- Challenge 1
Update the entries starting at the line that contains "The width and height of the screenshot is (1200, 765)." and ending at the line that contains "Action: coord(319,466)" by replacing "dropdown" with "drop-down list", leaving everything else unchanged. Return only those lines.

- Text block

Freestyle wrestler in red being taken over in a high-arching throw during a competition match

Quick answer: wrestling is a grappling sport where you win by pinning your opponent’s shoulders to the mat or by out-scoring them with takedowns and control. There are no submissions and no jacket to grip. The catch is that “wrestling” means different rulesets in different places — freestyle and Greco-Roman internationally, folkstyle in American schools — and the differences change which techniques matter. This page explains each style, the takedowns that transfer directly to BJJ and MMA, and where to go deeper on each one.

Last updated: 2026-07-10

Most people land on this topic from one of two directions. Either they watched a wrestler dominate a BJJ competition or MMA fight and want to know why, or they’re a grappler trying to fix their takedowns and heard “just learn to wrestle.” Both roads lead to the same problem: wrestling isn’t one sport with one rulebook. A high-school folkstyle wrestler, an Olympic freestyle wrestler, and a Greco-Roman specialist train under different rules and develop noticeably different skills.

- Challenge 2
Which wrestling style does the wrestling overview say is used in American schools?

- Exercise materials
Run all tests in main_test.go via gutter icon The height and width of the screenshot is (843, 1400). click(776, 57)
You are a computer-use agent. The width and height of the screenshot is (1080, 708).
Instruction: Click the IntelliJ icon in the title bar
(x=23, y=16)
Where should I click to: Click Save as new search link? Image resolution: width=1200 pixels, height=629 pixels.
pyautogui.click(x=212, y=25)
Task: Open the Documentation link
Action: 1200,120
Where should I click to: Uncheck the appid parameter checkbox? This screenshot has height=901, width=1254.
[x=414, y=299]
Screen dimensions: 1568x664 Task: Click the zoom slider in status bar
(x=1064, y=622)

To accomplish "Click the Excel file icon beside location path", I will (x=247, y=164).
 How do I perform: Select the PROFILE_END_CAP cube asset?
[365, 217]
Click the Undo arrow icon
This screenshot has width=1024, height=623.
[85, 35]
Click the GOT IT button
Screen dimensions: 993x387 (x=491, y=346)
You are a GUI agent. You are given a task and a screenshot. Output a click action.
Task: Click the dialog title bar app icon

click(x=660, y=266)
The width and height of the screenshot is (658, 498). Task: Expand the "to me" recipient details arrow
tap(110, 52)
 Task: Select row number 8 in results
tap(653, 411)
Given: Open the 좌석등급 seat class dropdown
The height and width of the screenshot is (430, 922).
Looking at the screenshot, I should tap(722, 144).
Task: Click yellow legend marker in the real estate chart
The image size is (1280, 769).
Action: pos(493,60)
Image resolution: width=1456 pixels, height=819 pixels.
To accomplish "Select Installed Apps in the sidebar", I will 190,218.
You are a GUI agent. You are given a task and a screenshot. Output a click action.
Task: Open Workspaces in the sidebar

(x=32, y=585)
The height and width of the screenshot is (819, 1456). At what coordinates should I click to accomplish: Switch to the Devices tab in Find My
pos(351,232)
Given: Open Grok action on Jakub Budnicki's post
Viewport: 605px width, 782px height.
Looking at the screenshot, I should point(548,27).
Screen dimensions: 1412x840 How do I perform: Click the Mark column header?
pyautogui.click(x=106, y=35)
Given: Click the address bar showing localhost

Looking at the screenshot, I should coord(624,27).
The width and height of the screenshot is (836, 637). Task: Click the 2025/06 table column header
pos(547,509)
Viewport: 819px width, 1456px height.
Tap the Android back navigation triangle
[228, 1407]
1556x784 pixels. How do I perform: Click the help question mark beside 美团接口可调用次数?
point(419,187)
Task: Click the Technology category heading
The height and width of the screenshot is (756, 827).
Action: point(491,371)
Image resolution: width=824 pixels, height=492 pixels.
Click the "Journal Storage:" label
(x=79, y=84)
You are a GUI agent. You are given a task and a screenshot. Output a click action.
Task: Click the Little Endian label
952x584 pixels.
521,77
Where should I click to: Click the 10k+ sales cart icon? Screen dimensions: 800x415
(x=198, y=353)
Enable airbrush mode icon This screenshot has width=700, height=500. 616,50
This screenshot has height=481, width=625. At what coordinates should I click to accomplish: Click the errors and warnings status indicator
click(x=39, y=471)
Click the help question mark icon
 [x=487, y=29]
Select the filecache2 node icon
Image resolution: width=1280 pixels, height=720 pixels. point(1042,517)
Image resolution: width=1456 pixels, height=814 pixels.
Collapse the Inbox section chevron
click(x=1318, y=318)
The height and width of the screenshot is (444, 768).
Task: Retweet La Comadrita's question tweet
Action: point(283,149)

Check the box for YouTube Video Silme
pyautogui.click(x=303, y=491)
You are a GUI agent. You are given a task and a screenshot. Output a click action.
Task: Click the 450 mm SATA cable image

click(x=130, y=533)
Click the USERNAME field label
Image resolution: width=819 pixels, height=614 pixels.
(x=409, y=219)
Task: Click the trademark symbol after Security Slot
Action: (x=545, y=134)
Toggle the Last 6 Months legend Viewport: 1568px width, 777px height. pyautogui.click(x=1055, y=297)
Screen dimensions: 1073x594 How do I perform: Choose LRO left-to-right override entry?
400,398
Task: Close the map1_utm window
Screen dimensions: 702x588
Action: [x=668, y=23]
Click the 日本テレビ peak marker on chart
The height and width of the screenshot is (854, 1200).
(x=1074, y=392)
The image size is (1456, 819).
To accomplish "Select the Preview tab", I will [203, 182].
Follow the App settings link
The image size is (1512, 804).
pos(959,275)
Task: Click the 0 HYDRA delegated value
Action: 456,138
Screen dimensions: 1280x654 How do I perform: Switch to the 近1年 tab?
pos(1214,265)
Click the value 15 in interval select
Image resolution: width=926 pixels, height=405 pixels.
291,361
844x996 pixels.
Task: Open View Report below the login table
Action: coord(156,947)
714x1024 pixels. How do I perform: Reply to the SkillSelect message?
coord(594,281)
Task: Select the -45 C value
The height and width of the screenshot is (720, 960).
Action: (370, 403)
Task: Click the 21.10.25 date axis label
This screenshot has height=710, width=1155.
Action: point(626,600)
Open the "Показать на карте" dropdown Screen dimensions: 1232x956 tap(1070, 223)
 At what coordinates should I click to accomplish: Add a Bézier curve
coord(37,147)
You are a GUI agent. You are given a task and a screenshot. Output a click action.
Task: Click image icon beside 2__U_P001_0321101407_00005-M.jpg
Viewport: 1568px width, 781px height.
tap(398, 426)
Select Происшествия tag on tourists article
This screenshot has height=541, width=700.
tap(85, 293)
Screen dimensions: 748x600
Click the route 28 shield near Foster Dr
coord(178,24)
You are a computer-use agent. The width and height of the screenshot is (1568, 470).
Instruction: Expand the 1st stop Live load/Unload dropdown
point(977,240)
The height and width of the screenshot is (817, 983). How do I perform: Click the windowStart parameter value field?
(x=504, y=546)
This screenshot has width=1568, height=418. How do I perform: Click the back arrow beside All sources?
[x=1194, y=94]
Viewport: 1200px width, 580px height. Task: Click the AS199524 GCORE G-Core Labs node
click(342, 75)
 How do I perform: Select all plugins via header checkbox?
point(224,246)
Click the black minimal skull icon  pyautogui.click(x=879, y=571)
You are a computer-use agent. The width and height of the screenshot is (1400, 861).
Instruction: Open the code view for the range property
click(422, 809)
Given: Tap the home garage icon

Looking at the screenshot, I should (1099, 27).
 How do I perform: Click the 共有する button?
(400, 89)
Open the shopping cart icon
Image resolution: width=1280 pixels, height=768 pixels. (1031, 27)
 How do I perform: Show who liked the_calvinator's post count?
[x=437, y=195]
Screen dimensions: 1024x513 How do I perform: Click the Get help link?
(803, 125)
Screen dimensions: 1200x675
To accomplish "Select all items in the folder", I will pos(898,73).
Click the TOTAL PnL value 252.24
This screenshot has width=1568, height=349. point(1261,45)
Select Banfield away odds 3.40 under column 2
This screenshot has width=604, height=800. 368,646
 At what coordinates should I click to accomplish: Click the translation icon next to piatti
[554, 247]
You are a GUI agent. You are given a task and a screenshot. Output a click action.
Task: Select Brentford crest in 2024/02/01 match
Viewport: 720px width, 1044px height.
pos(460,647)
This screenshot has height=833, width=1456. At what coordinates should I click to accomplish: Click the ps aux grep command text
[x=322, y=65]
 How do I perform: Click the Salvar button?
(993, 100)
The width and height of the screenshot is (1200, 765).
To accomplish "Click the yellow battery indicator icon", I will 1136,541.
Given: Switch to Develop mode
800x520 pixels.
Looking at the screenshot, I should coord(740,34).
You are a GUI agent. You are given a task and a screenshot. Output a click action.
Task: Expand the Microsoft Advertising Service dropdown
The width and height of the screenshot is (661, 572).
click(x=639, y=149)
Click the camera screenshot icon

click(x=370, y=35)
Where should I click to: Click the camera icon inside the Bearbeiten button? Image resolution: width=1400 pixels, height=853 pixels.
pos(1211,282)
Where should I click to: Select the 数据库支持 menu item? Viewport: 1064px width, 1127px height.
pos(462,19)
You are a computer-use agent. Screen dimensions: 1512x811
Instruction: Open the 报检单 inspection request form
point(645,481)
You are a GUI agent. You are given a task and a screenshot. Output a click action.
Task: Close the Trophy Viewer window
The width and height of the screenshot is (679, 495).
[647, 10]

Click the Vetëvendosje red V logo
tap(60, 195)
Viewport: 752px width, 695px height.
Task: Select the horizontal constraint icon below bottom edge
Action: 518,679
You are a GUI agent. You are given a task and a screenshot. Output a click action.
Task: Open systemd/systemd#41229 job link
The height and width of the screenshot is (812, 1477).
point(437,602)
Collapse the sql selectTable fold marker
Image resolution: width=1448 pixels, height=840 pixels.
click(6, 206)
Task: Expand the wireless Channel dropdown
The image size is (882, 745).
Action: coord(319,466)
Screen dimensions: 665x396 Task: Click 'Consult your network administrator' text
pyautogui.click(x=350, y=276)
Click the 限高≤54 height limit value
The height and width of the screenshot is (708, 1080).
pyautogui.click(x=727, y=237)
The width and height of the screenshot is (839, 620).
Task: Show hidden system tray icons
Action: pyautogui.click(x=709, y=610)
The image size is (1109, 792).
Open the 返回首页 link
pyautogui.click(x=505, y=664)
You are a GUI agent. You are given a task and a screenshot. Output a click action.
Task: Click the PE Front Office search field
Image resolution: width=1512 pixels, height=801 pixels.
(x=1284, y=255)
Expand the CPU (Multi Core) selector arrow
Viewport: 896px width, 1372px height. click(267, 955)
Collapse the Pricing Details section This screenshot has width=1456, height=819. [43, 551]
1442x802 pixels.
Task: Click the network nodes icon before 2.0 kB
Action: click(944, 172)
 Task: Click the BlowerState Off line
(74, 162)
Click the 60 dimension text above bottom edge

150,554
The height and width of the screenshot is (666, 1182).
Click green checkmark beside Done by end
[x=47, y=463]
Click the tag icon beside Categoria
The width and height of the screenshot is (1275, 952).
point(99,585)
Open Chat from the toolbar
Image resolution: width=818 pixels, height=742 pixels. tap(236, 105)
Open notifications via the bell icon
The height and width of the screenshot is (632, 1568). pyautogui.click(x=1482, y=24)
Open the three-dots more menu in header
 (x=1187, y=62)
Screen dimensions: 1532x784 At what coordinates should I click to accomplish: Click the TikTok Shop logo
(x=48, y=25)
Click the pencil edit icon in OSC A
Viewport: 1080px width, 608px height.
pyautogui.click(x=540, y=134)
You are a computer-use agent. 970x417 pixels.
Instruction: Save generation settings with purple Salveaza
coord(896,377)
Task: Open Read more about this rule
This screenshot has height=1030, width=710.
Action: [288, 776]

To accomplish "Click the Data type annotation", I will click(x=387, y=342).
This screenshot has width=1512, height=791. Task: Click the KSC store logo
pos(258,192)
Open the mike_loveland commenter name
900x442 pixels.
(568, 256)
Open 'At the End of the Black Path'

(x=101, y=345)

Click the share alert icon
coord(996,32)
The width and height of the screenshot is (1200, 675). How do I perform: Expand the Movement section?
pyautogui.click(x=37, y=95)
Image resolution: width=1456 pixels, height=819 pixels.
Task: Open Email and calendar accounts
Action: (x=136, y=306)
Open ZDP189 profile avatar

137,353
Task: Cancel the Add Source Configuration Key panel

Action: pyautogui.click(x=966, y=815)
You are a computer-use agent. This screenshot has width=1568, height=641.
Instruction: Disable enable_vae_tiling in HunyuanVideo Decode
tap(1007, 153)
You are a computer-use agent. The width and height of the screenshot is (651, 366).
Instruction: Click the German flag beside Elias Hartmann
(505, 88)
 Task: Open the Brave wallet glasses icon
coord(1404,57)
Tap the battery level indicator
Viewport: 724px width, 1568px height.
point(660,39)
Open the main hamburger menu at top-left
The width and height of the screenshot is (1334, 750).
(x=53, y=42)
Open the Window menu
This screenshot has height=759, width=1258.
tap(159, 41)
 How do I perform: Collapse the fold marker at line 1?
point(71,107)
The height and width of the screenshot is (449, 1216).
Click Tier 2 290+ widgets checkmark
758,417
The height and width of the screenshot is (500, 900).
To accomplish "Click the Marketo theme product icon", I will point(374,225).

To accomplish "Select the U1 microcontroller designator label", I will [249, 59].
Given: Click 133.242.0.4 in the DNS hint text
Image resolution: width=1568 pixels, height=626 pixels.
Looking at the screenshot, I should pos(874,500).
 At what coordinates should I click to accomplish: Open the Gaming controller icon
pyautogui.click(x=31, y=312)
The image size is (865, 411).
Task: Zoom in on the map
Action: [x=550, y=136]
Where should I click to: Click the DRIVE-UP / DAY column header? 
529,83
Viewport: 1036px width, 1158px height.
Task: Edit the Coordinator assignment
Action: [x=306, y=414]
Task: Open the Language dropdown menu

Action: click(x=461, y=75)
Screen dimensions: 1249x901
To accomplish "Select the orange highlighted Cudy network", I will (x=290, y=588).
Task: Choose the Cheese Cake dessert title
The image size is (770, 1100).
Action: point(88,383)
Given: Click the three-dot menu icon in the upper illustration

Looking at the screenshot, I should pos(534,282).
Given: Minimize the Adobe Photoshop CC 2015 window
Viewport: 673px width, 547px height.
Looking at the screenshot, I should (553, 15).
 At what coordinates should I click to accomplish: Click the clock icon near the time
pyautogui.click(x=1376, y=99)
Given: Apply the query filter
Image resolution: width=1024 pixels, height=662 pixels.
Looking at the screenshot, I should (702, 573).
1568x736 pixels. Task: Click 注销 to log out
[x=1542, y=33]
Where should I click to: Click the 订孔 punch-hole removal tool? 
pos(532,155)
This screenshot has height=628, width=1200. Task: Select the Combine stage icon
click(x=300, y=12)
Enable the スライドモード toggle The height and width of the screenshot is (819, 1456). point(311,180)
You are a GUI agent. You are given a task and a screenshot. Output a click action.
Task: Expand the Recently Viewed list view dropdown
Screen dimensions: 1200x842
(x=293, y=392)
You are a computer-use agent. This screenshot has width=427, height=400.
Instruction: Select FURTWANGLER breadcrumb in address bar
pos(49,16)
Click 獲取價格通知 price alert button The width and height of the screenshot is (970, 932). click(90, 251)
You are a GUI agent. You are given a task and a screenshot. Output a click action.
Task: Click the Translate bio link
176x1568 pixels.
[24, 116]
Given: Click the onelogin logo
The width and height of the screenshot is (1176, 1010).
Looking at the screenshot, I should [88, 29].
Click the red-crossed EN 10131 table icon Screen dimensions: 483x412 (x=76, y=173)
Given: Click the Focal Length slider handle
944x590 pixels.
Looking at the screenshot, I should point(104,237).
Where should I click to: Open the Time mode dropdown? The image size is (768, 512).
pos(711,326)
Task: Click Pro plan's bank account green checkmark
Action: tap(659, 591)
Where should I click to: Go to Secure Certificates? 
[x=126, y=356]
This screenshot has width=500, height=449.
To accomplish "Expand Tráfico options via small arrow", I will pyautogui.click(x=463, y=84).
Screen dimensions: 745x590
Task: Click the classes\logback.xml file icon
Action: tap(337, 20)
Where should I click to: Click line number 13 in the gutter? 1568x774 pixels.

- Written solution 1
The width and height of the screenshot is (1200, 765).
To accomplish "Click the yellow battery indicator icon", I will 1136,541.
Given: Switch to Develop mode
800x520 pixels.
Looking at the screenshot, I should coord(740,34).
You are a GUI agent. You are given a task and a screenshot. Output a click action.
Task: Expand the Microsoft Advertising Service drop-down list
The width and height of the screenshot is (661, 572).
click(x=639, y=149)
Click the camera screenshot icon

click(x=370, y=35)
Where should I click to: Click the camera icon inside the Bearbeiten button? Image resolution: width=1400 pixels, height=853 pixels.
pos(1211,282)
Where should I click to: Select the 数据库支持 menu item? Viewport: 1064px width, 1127px height.
pos(462,19)
You are a computer-use agent. Screen dimensions: 1512x811
Instruction: Open the 报检单 inspection request form
point(645,481)
You are a GUI agent. You are given a task and a screenshot. Output a click action.
Task: Close the Trophy Viewer window
The width and height of the screenshot is (679, 495).
[647, 10]

Click the Vetëvendosje red V logo
tap(60, 195)
Viewport: 752px width, 695px height.
Task: Select the horizontal constraint icon below bottom edge
Action: 518,679
You are a GUI agent. You are given a task and a screenshot. Output a click action.
Task: Open systemd/systemd#41229 job link
The height and width of the screenshot is (812, 1477).
point(437,602)
Collapse the sql selectTable fold marker
Image resolution: width=1448 pixels, height=840 pixels.
click(6, 206)
Task: Expand the wireless Channel drop-down list
The image size is (882, 745).
Action: coord(319,466)

- Written solution 2
Folkstyle